Sasaki T M, McConnell D B, Moseley H S, Vetto R M
Am J Surg. 1981 May;141(5):534-6. doi: 10.1016/0002-9610(81)90041-6.
Antethoracic jejunal esophageal reconstruction is an effective alternative method of repair and should be considered when difficulty is expected with the standard approaches. The primary difficulty with this mode of repair is related to the vascular supply of the jejunum. However, with careful evaluation and management of the pedicle, ischemia of the graft may be avoided. If vascularity appears less than optimal, the proximal anastomoses should be delayed and the graft placed in the subfascial tunnel.
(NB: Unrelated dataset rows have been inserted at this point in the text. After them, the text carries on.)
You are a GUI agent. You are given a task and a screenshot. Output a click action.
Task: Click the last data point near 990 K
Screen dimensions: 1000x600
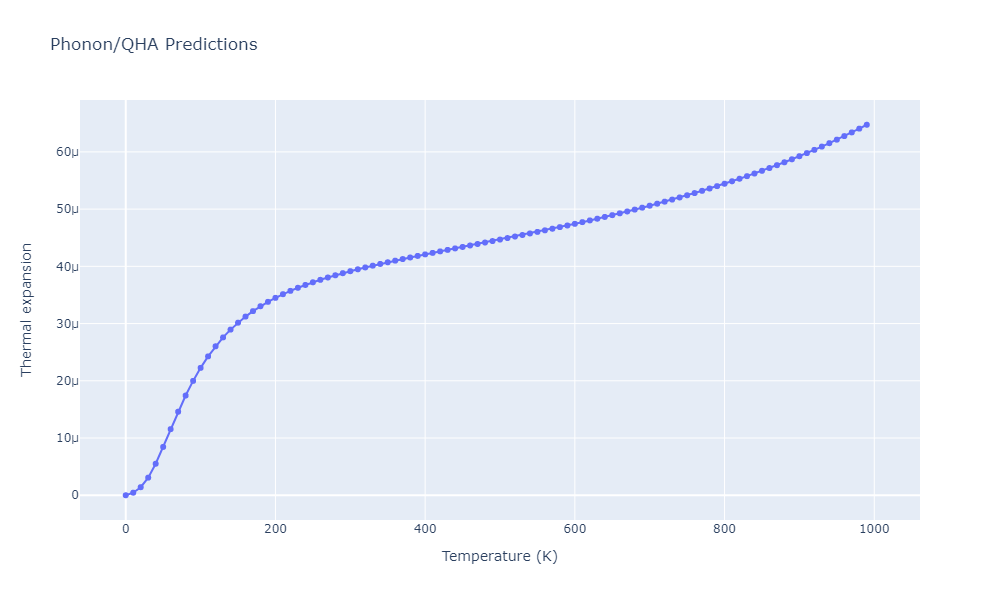tap(867, 125)
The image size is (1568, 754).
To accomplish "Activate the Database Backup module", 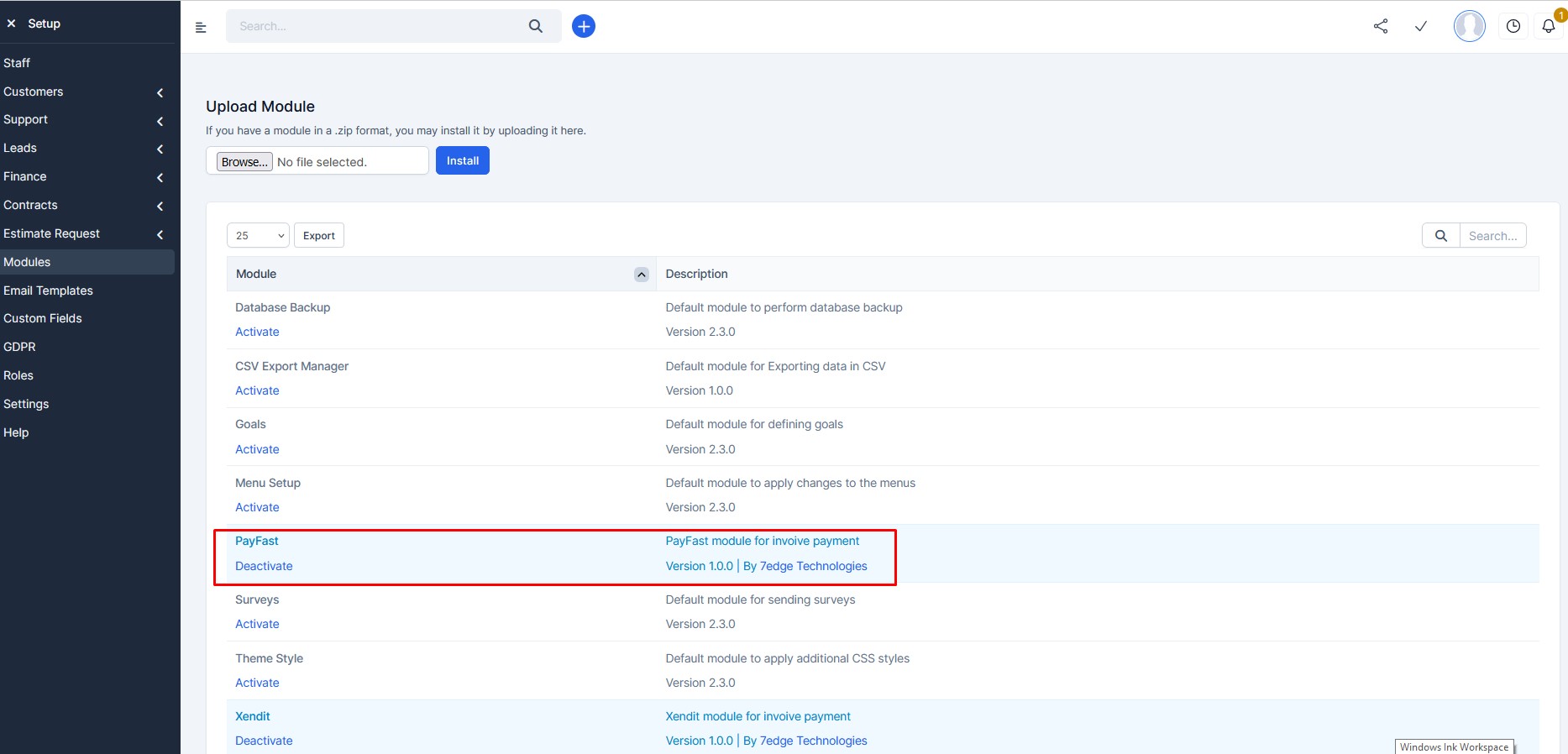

If the cervical jejunal portion becomes necrotic, this space may be bridged later with an isoperistaltically positioned free graft utilizing microvascular techniques.
胸前位空肠代食管重建术是一种有效的替代修复方法,当预计标准方法会遇到困难时应予以考虑。这种修复方式的主要困难与空肠的血供有关。然而,通过仔细评估和处理蒂部,可以避免移植物缺血。如果血运看起来不太理想,近端吻合应推迟,将移植物置于筋膜下隧道。如果颈部空肠段发生坏死,以后可利用微血管技术用顺蠕动的游离移植物来桥接这个间隙。